April 9, 2013 By Jenny Sugar, POPSUGAR
Decadent hot-fudge brownie sundaes, greasy chili cheese fries, and ooey-gooey pizza—sometimes it’s hard to resist the temptation of these delicious, high-calorie, sodium- and sugar-laden foods. If your junk-food cravings are taking over and it’s affecting your mood or your weight-loss goals, here are some ways to control your desire for not-so-healthy foods.
Set some limits. Going cold turkey and restricting yourself from every single type of crave-worthy junk food may be asking a bit too much (translation: you’re bound to go crazy from want and overindulge). Start off with small limitations such as no artificial sweeteners or no soda, and then add to your list of no-nos as you feel ready.
Indulge on the good stuff. Allow yourself one small indulgence each day to avoid feeling deprived, which can heighten cravings even more. Forget low-quality, cheapo junk when cravings strike. Choose treats made with real, rich ingredients like a dark-chocolate-covered strawberry or full-fat ice cream—you’re more likely to feel satisfied after a few bites of the good stuff, which means consuming less calories, fat, and sugar.
Find healthier alternatives. If you know yourself well enough that it’s not possible to eat just a little without wanting more and more, whip up some healthier options of your faves, minus the guilt. You’ll feel much better devouring these low-calorie desserts—all delicious and under 150 calories.

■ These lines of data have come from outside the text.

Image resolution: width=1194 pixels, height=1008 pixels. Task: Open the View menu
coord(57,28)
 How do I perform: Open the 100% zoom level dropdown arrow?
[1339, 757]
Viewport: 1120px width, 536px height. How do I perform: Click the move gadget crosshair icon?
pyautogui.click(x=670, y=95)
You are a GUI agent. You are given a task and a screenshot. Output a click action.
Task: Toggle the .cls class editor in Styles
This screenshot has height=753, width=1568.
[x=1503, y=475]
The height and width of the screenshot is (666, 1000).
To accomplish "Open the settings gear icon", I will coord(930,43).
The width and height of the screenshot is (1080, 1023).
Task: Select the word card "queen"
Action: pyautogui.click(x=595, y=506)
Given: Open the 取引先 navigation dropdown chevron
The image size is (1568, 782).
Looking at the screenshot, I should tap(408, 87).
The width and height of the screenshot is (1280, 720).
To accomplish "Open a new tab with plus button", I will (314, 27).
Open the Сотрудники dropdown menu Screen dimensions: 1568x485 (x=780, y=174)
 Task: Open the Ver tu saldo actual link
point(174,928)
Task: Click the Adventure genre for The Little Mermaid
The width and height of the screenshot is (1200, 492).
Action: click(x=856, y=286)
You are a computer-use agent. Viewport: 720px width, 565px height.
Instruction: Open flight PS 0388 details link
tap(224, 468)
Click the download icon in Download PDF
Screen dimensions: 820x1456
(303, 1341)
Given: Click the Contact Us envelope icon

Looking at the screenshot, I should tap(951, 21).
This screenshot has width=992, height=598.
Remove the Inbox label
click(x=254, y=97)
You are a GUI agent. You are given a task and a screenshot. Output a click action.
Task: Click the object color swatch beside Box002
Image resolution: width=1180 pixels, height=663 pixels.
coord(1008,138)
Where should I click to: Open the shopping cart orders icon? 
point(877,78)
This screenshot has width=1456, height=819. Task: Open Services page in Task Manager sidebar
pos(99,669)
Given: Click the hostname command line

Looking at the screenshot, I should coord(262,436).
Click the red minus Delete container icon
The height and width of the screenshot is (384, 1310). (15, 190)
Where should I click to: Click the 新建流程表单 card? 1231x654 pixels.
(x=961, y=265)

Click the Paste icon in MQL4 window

If pizza is your thrill, try these healthier slices. And instead of french fries or potato chips, these baked tofu squares are a lower-fat way to satisfy your salty cravings.
Use the power of a goal. Got a big trip or wedding coming up? Or maybe having to sport short skirts in a couple months is incentive enough. Use the power of a goal to keep cravings at bay. Every time you want to reach for a bag of chips, think about how delicious a healthier you will feel in that bikini or strapless number.
Change bad habits. Sometimes there are certain events or places that kick cravings into gear, so identify what sets you off so you can avoid it or start a new habit. If you can’t pick up your morning coffee at the local café without grabbing an icing-covered scone as well, make your cup of joe at home. If you always reach for a pint of ice cream when you sit down for some late-night TV, make yourself a bowl of Greek yogurt with fruit instead. After some time, these new habits will take over, miraculously diminishing your old ones.
Limit the booze. Alcohol impairs your judgment, making you more apt to say yes to anything edible. Stick to a one-drink-a-day policy to not only curb your junk-food cravings but to also reduce your risk for certain types of cancers.
Get enough z’s. When we’re tired and don’t have time for a nap, we tend to reach for a high-calorie pick-me-up. Get to sleep early enough so you feel so energized that you don’t need a soda or cookie to pep you up.